START EXTRACTED RECORDS
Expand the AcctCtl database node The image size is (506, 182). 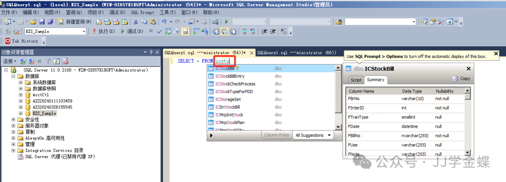tap(21, 95)
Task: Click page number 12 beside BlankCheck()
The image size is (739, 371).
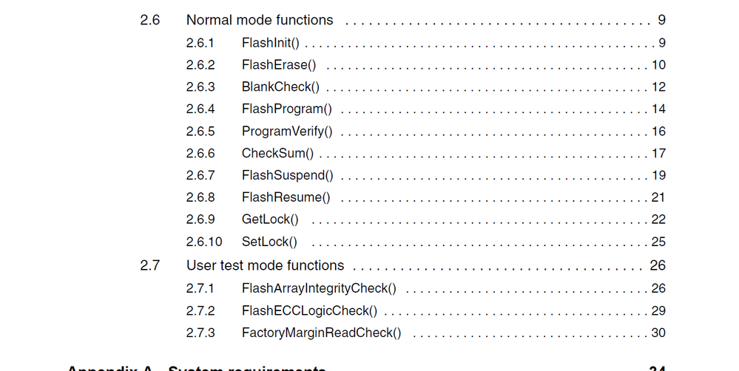Action: pyautogui.click(x=658, y=87)
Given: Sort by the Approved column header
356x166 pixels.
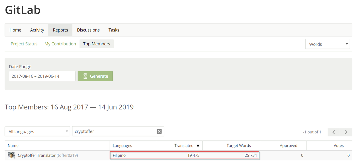Looking at the screenshot, I should (x=288, y=146).
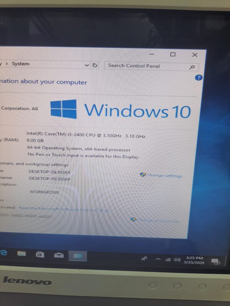The width and height of the screenshot is (230, 306).
Task: Open the taskbar clock and date
Action: tap(194, 260)
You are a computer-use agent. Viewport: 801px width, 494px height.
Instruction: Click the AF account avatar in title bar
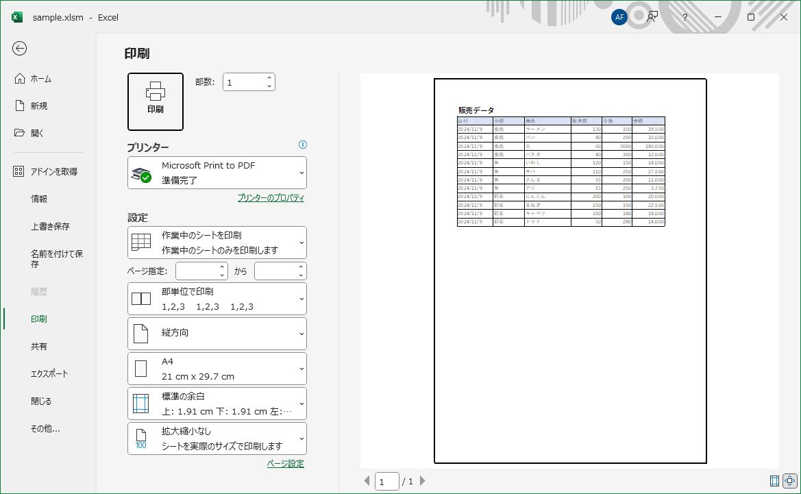619,17
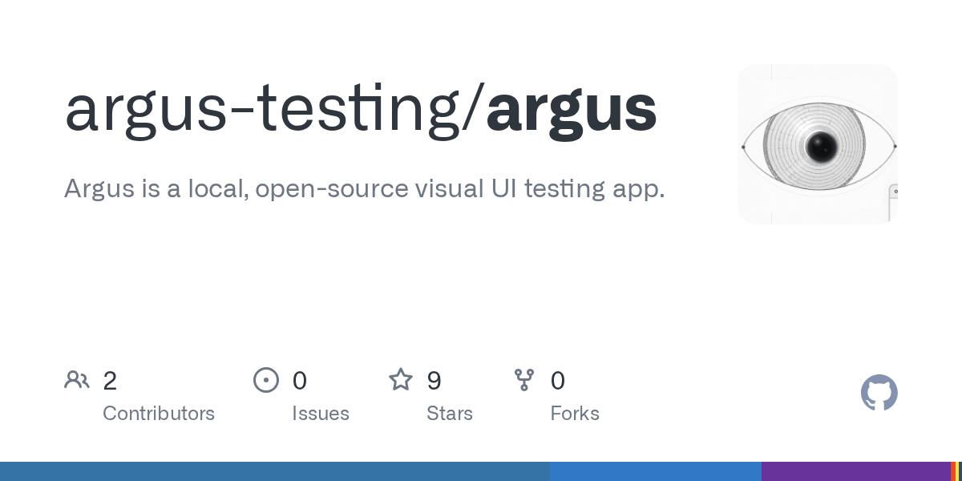Click the purple language bar segment
962x481 pixels.
[855, 471]
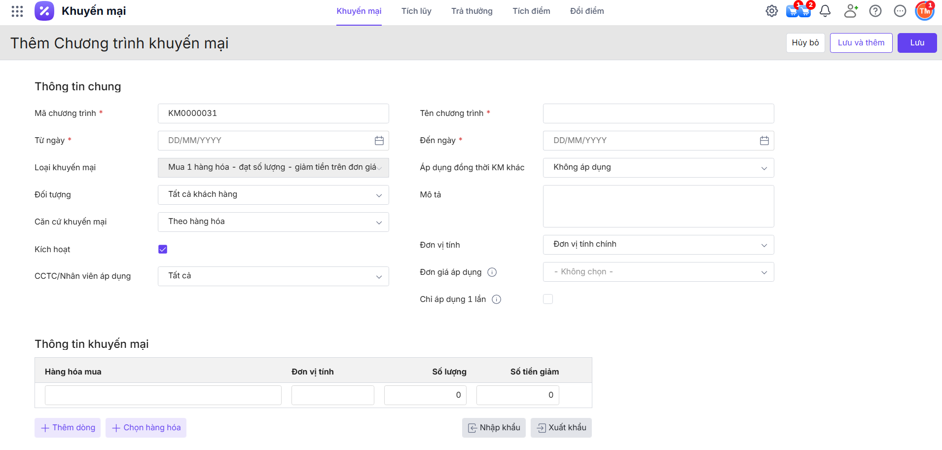Click the Lưu và thêm button

[861, 43]
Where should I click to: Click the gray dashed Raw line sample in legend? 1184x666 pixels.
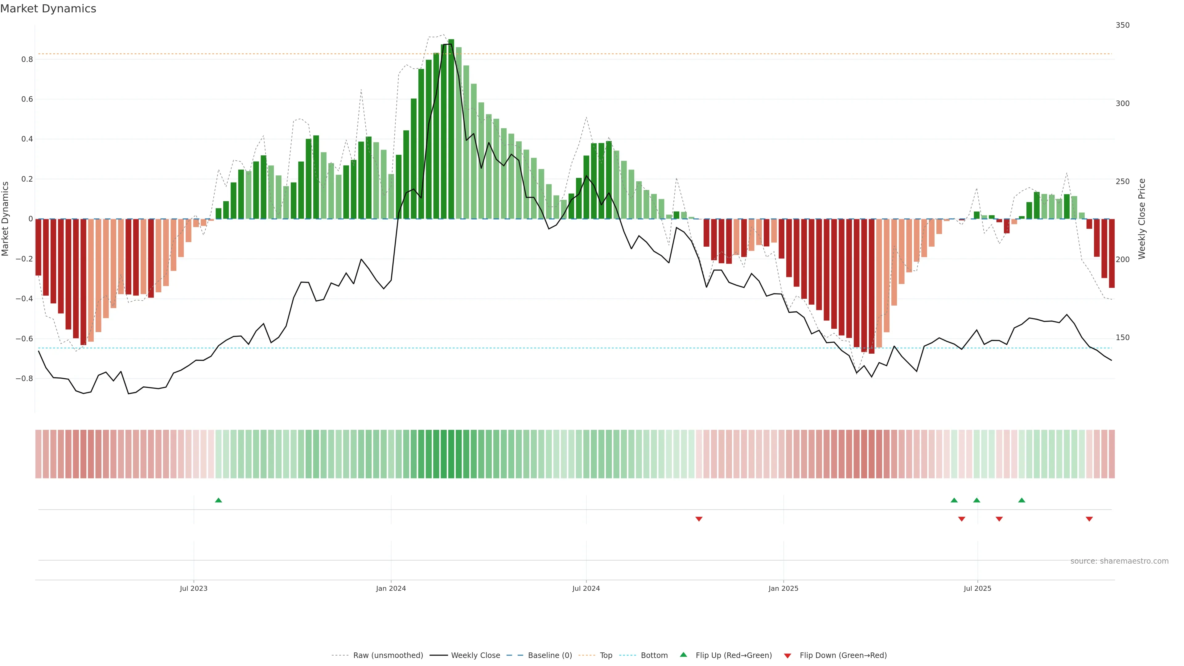[x=340, y=655]
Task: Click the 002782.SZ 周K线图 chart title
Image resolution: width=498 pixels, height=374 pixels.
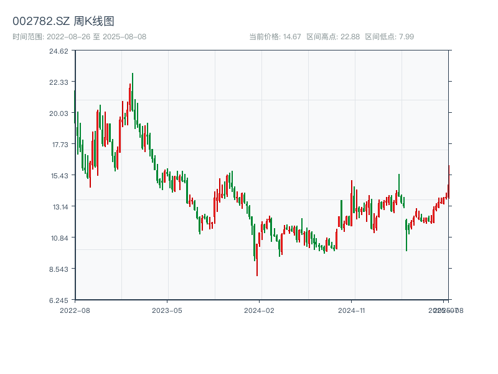Action: point(63,22)
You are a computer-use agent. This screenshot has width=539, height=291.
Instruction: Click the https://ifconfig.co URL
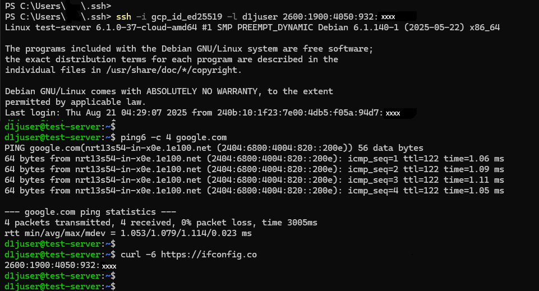(x=209, y=255)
END EXTRACTED RECORDS
Please output everything from the line containing "Task: Click the 002782.SZ 周K线图 chart title" down to the end of the listing as a JSON list of strings, one string per line, skipping blank lines and leaving the pictures out.

# OUTPUT OF THE EXERCISE:
[
  "Task: Click the 002782.SZ 周K线图 chart title",
  "Image resolution: width=498 pixels, height=374 pixels.",
  "Action: point(63,22)",
  "You are a computer-use agent. This screenshot has width=539, height=291.",
  "Instruction: Click the https://ifconfig.co URL",
  "(x=209, y=255)"
]